- Problem to solve -
Without pictures, repeat the lines of the entries from the one containing "812x1482 pixels." through the last, both ends included, and nothing else.

- Data extract -
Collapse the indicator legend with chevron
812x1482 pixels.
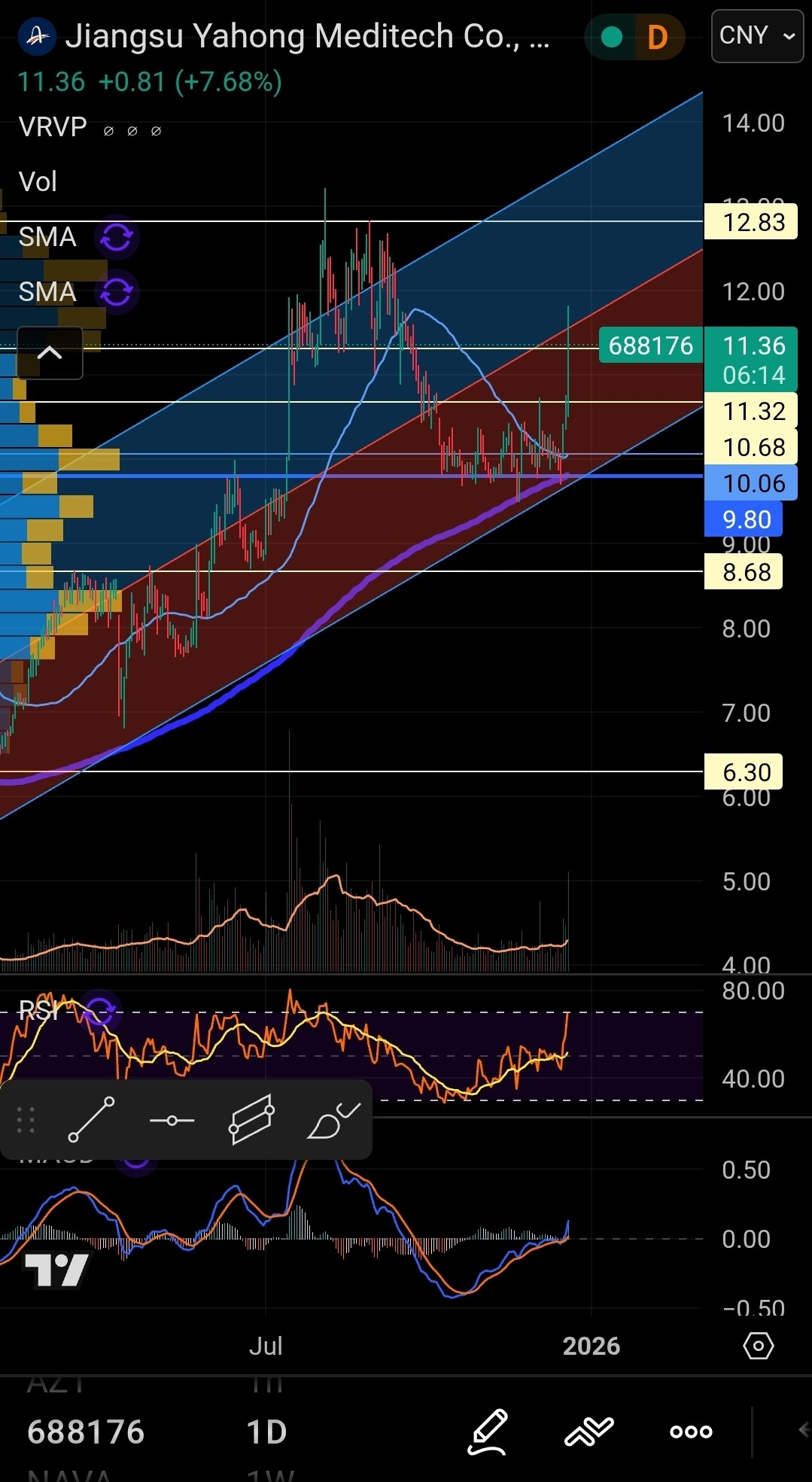(50, 353)
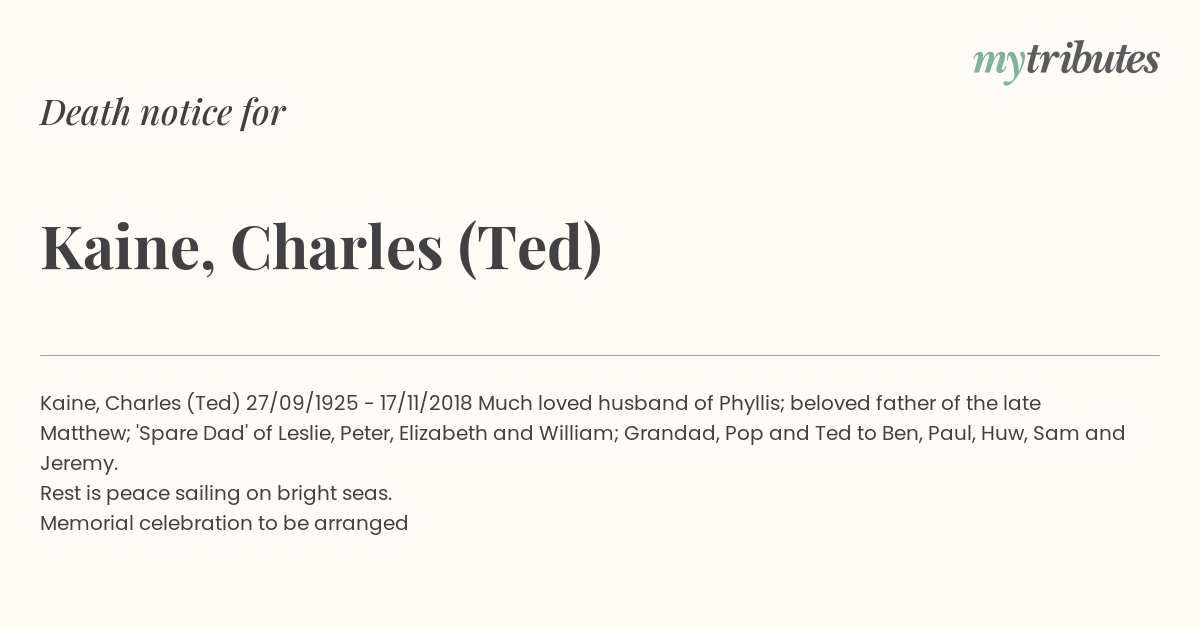Click the 'Death notice for' heading
This screenshot has height=630, width=1200.
tap(163, 113)
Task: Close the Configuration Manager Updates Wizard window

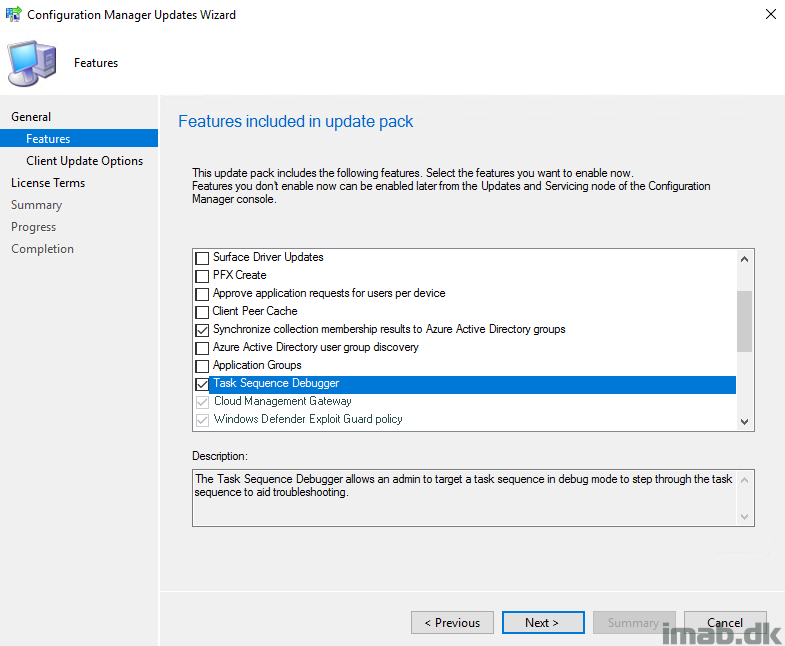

- Response for this exercise -
812x1482 pixels.
(50, 353)
Click the 'Death notice for' heading
This screenshot has height=630, width=1200.
tap(163, 113)
Task: Close the Configuration Manager Updates Wizard window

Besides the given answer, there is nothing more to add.